Requirement => Beginning with the line that contains "Instruction: Select the arrow Selection tool", copy each subsequent line of the data below through the last one, including both ends but not the pictures.

Source material =>
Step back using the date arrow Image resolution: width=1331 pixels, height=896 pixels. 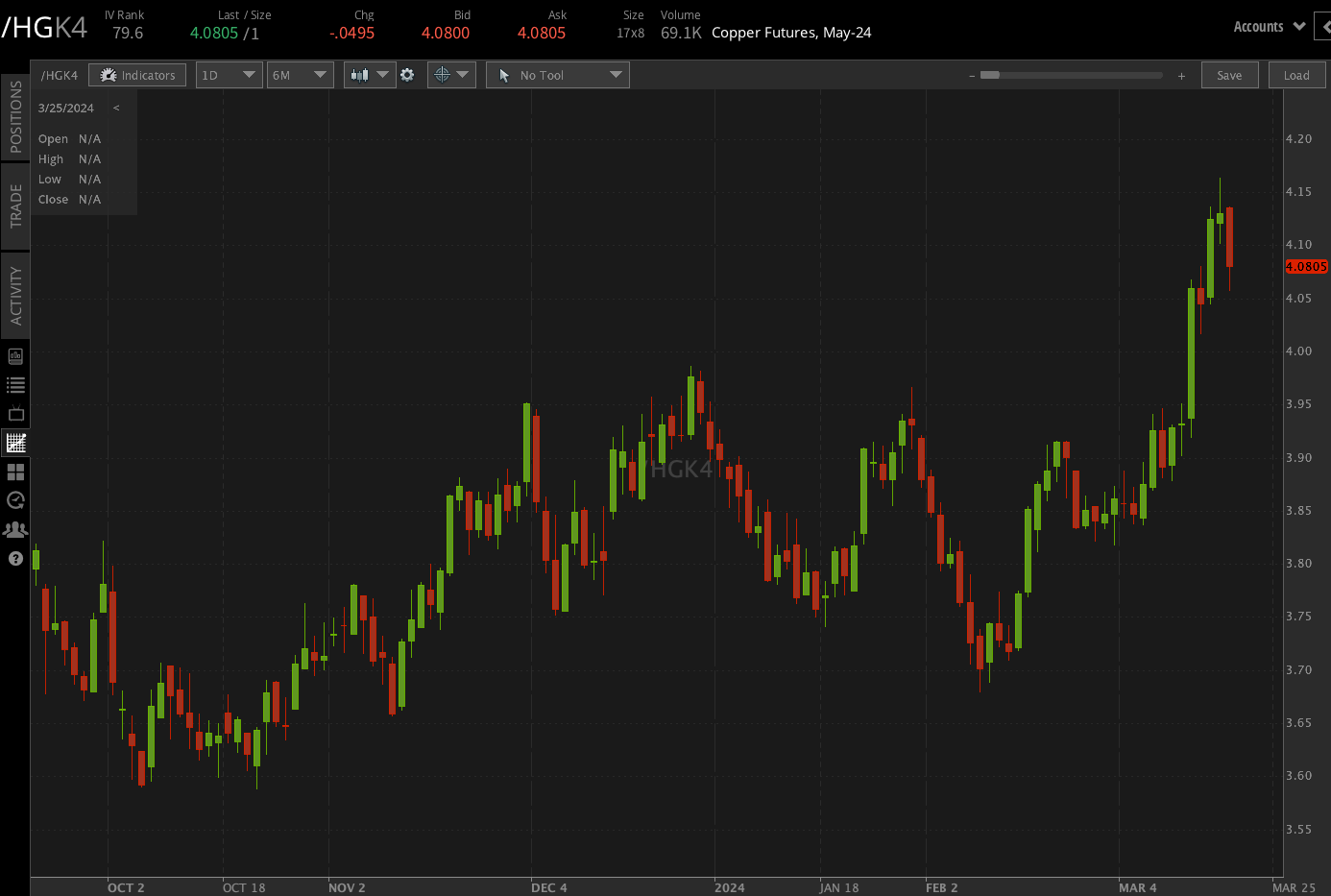pos(116,108)
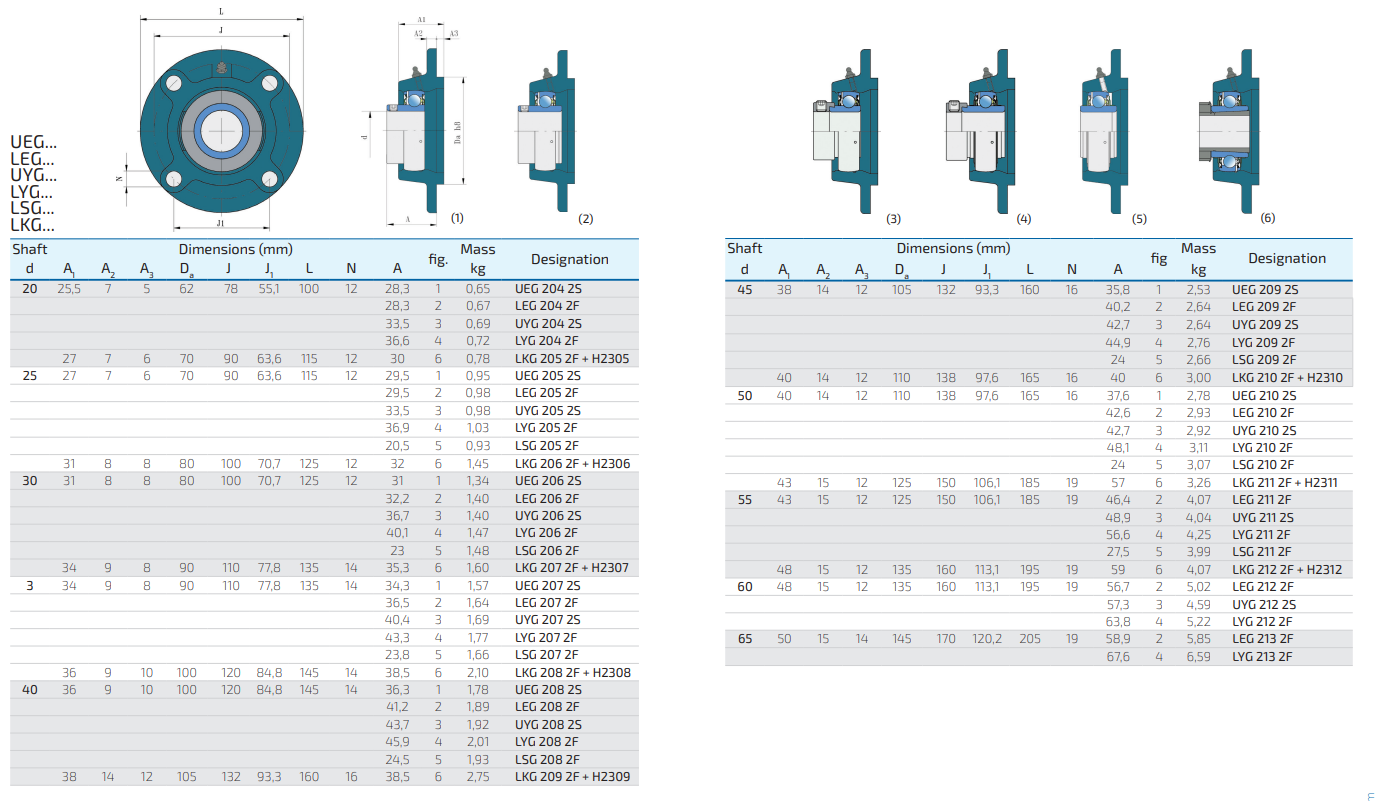The width and height of the screenshot is (1377, 801).
Task: Click designation UYG 209 2S
Action: click(x=1264, y=325)
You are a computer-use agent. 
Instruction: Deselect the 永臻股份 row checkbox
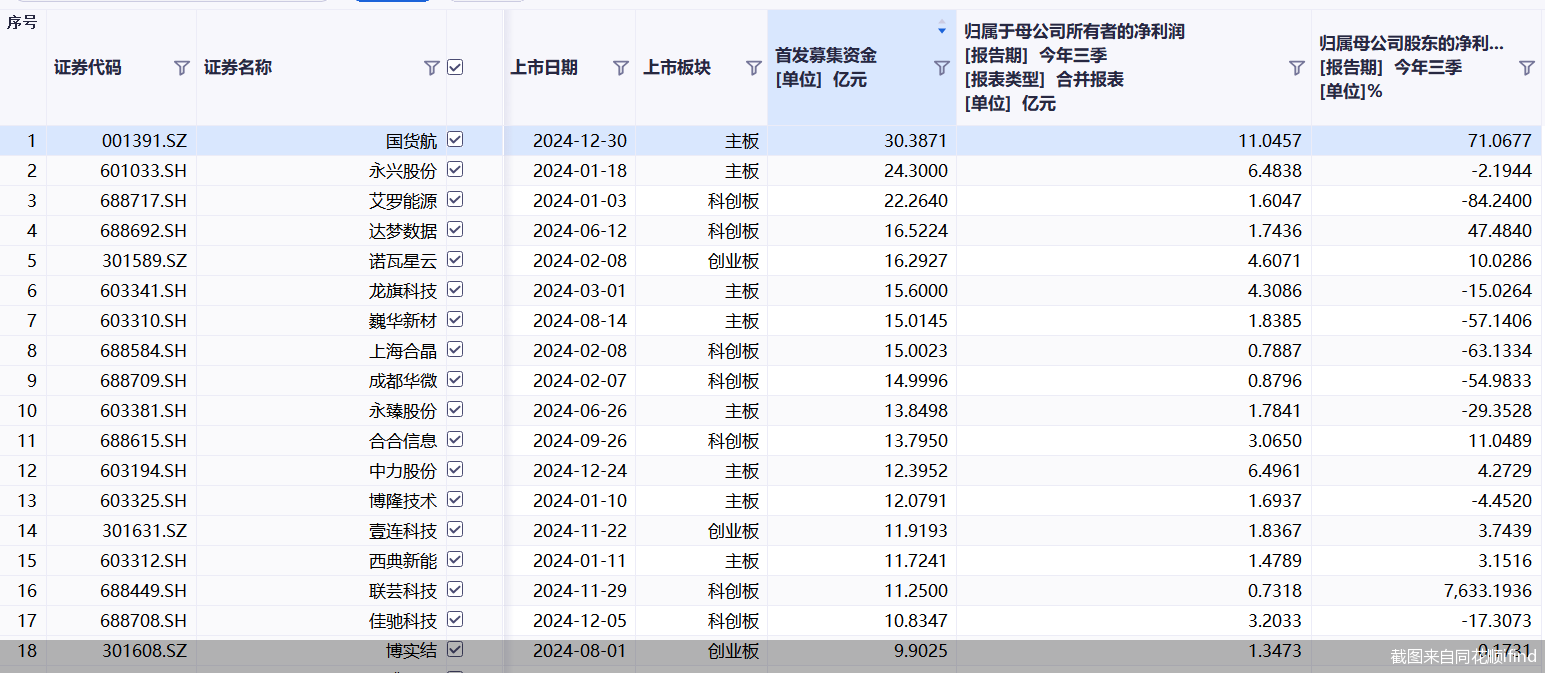[455, 410]
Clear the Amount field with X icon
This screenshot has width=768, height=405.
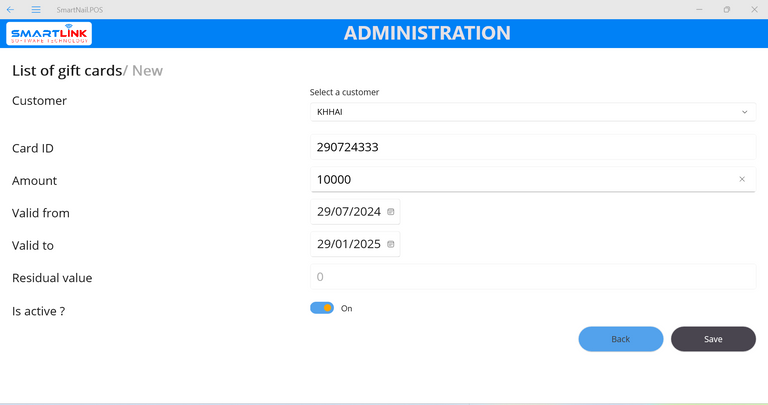742,179
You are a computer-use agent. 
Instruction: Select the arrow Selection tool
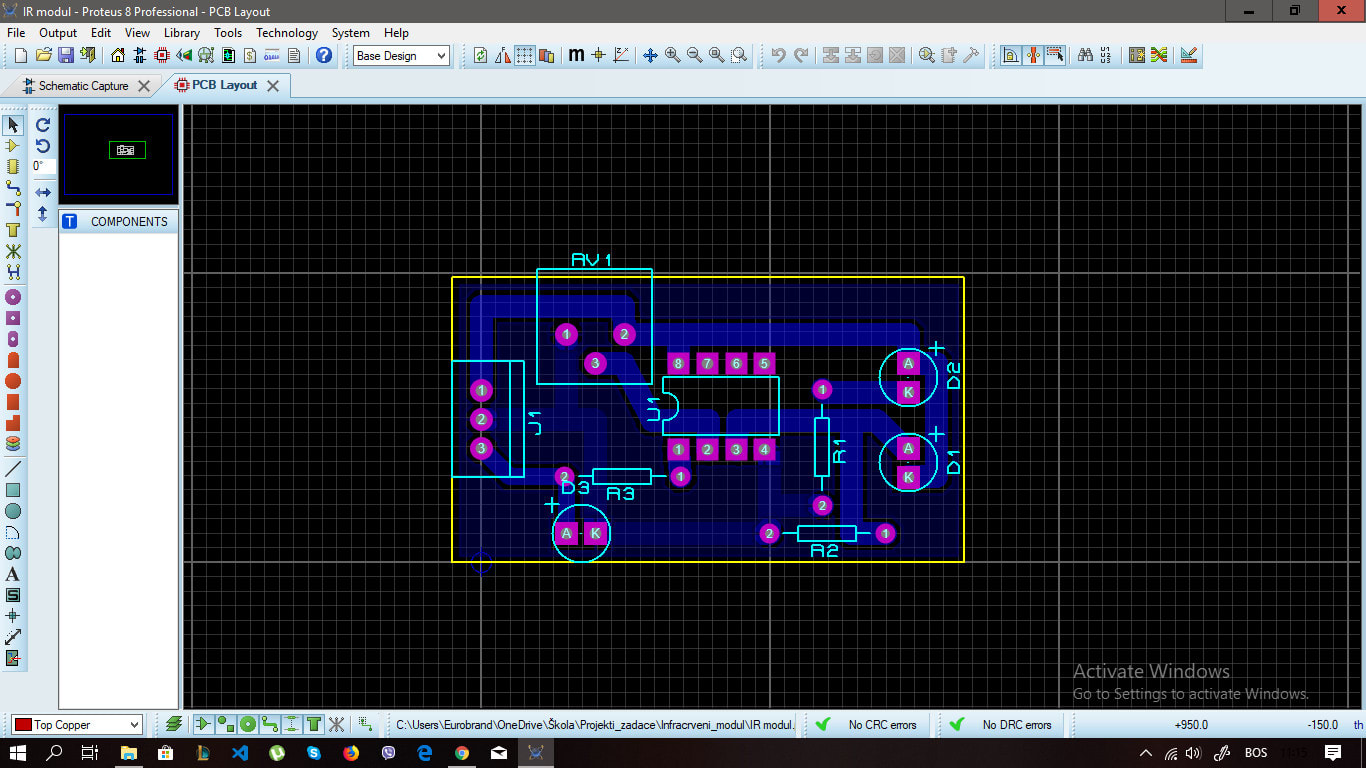coord(13,125)
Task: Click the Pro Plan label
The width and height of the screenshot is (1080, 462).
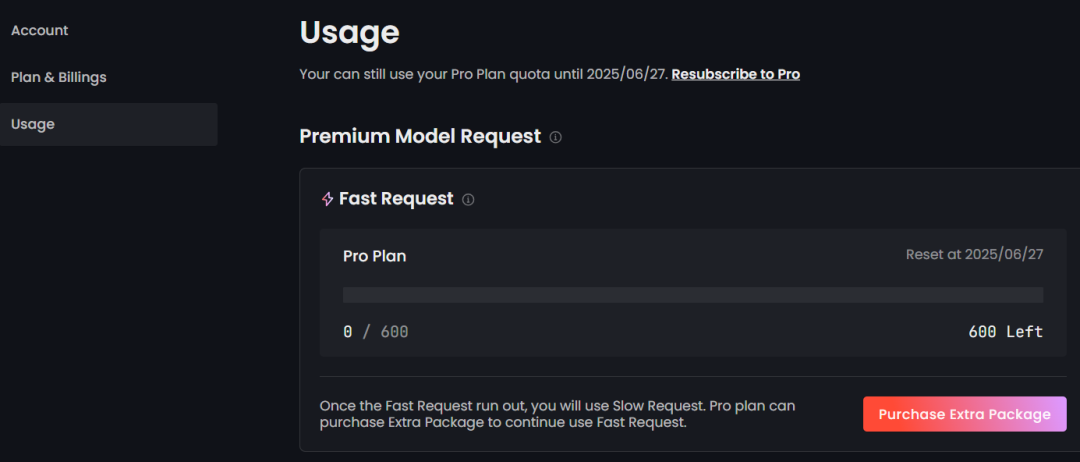Action: pyautogui.click(x=374, y=256)
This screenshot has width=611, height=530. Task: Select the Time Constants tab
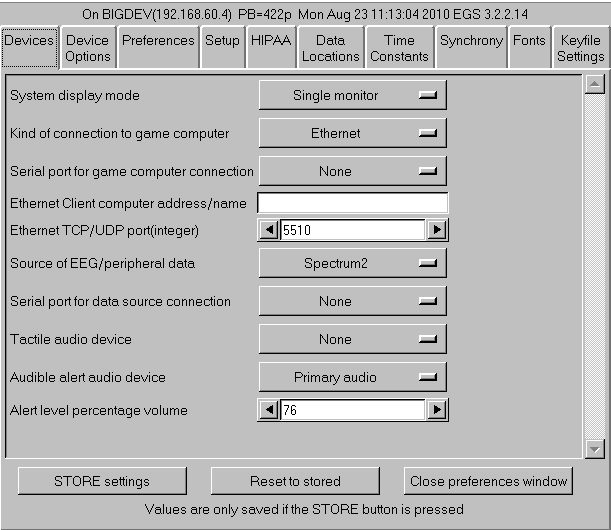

Completed task =>
Instruction: Select the arrow Selection tool
coord(13,125)
Task: Click the Pro Plan label
The width and height of the screenshot is (1080, 462).
Action: pyautogui.click(x=374, y=256)
This screenshot has width=611, height=530. Task: Select the Time Constants tab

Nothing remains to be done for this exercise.